KUTIPAN TEKS
==============================
Lalu mengapa saya menulis puisi sonian? Ini terjadi karena saya ingin di negeri ini punya puisi pendek sejenis haiku. Namun demikian kembali saya tegaskan bahwa sonian bukan haiku. Karena itu tak ada kigo dan kireji di dalamnya. Jika pada masa awal pertumbuhannya haiku berbasis pada Zen Budhisme, maka sonian berbasis pada nilai-nilai Islami. Dalam berkembangan lebih lanjut, bisa berbasis pada agama apa saja, nilai budaya apa saja. Toh dalam penulisan haiku yang kini kian bebas itu, ia bisa juga diisi oleh nilai-nilai Islami, dengan nilai-nilai budaya setempat. Lalu kenapa diberi nama sonian, karena saya sukar cari nama. Saya saat itu, saya ingat Aristotelian. Itu alasannya.

 

Lepas dari itu Ombak Biru Semenanjung yang tengah Anda baca ini, menampung berbagai tema yang ditulis oleh masing-masing penyair. Ada tema religius, cinta, sosial, politik, dan bahkan hukum. Masing-masing tema ditulis secara sungguh-sungguh. Jika diresapi makna yang dikandung oleh puisi alit ini, tidaklah dangkal. Akan tetapi meluas dan mendalam. Jadi, siapa bilang menulis puisi alit, dalam hal ini sonian tidak punya makna yang mendalam?
==============================
Daftar pencarian letak kata dan elemen:
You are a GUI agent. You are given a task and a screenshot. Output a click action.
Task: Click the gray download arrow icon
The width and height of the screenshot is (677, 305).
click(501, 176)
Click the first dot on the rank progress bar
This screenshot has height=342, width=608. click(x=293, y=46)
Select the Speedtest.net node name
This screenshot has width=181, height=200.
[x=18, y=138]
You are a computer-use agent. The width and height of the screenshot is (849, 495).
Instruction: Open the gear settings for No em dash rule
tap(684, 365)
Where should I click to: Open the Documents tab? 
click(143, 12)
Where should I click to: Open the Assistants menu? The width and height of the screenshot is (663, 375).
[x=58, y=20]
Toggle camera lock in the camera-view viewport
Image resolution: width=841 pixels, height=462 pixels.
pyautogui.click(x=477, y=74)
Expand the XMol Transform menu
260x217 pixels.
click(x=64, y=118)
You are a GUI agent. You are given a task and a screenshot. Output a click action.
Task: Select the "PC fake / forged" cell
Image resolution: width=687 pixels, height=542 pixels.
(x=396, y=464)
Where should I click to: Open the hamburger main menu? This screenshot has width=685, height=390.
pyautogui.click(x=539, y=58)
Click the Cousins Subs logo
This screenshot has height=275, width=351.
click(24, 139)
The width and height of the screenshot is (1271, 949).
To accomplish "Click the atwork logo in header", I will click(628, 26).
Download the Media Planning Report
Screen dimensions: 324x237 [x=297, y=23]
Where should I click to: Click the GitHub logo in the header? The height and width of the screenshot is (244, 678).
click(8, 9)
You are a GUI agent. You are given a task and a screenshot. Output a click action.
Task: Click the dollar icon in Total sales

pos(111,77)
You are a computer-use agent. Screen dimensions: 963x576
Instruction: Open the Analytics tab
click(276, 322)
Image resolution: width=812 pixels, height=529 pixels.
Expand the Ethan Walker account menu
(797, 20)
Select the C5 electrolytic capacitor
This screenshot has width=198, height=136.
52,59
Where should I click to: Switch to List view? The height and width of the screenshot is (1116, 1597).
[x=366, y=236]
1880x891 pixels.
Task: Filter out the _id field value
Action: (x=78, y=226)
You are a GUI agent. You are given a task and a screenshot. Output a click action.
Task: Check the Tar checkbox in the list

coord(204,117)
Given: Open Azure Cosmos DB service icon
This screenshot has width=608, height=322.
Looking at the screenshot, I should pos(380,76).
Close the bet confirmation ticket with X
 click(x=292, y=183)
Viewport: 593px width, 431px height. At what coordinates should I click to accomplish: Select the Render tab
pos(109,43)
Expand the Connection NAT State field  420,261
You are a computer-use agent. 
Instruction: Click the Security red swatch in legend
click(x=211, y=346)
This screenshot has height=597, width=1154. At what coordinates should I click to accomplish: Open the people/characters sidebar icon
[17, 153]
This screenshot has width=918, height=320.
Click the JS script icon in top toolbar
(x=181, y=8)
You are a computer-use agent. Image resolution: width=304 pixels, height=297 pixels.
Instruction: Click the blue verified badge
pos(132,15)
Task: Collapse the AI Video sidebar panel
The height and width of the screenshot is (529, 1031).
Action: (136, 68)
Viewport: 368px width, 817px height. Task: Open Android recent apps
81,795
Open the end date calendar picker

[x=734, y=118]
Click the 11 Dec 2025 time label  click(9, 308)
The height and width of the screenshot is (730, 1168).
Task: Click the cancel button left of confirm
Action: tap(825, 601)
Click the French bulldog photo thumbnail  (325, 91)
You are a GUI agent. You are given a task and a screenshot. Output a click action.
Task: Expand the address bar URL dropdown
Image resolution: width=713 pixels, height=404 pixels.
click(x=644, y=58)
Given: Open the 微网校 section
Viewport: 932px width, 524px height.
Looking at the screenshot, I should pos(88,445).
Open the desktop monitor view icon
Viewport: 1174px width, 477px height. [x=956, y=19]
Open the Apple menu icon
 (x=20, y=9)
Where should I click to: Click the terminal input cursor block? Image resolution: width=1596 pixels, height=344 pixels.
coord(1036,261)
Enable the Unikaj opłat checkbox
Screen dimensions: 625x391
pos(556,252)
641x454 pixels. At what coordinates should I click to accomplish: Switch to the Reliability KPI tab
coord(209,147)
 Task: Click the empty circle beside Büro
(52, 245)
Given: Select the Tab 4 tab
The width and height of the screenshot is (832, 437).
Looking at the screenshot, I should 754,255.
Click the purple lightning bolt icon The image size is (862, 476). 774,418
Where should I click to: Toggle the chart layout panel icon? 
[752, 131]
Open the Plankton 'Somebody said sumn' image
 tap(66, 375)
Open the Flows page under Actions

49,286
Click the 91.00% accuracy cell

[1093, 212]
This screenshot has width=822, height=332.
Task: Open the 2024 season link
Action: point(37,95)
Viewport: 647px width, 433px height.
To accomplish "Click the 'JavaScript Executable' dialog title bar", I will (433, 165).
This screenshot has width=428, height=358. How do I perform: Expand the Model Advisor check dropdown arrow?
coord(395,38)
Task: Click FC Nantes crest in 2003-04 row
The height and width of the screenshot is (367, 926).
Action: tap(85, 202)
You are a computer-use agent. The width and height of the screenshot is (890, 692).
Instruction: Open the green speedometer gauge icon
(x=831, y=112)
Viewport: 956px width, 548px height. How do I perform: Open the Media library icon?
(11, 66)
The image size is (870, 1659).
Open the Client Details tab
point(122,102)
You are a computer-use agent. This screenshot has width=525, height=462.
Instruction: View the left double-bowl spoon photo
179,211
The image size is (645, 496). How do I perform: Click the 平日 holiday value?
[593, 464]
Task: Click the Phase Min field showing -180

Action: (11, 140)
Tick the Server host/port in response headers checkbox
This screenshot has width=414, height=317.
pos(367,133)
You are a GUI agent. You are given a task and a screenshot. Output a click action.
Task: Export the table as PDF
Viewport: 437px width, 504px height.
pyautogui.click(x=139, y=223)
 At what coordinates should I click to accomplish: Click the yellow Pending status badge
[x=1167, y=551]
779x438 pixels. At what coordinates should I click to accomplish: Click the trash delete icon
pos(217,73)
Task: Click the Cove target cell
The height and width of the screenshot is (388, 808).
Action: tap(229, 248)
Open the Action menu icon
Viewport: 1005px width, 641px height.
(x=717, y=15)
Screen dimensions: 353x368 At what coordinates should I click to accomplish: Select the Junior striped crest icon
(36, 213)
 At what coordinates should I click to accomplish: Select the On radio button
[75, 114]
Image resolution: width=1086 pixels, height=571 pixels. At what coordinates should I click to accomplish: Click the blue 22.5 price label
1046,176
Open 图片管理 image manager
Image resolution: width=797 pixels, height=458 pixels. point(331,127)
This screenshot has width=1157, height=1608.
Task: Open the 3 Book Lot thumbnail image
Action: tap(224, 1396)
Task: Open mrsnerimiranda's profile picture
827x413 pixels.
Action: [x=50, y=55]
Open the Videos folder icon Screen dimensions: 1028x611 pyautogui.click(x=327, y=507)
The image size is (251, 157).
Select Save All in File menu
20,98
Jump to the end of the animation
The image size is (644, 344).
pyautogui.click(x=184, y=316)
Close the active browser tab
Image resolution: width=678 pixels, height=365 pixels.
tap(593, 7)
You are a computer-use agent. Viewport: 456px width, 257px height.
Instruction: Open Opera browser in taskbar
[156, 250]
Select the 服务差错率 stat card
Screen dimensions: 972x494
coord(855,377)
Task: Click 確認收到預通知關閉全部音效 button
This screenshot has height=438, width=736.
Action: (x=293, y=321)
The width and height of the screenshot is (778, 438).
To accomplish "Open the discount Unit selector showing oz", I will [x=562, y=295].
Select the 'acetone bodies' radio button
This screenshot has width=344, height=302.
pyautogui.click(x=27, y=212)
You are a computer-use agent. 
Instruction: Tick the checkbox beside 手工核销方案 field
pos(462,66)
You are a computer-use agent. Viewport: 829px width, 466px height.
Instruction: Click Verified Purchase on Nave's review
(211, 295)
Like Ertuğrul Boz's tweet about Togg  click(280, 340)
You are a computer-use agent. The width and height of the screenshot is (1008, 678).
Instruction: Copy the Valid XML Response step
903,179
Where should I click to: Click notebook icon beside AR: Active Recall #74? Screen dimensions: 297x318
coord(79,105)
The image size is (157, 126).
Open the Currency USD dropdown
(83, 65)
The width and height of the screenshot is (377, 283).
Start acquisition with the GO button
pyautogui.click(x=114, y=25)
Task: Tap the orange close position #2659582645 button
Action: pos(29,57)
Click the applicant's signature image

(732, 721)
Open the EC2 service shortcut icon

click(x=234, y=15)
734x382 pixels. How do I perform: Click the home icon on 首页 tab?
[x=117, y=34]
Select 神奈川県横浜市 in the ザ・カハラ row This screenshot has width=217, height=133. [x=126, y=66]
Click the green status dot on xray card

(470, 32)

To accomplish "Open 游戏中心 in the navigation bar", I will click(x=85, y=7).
==============================
TUJUAN TUGAS
Jawab pertanyaan berikut berdasarkan kutipan tentang puisi sonian.
(a) Pada apa haiku berbasis di masa awal pertumbuhannya?
(b) Dua hal apa yang disebut tidak ada di dalam sonian?
(c) Tema apa saja yang ditampung Ombak Biru Semenanjung?

JAWABAN TUGAS
(a) Zen Budhisme.
(b) Kigo dan kireji.
(c) Religius, cinta, sosial, politik, dan hukum.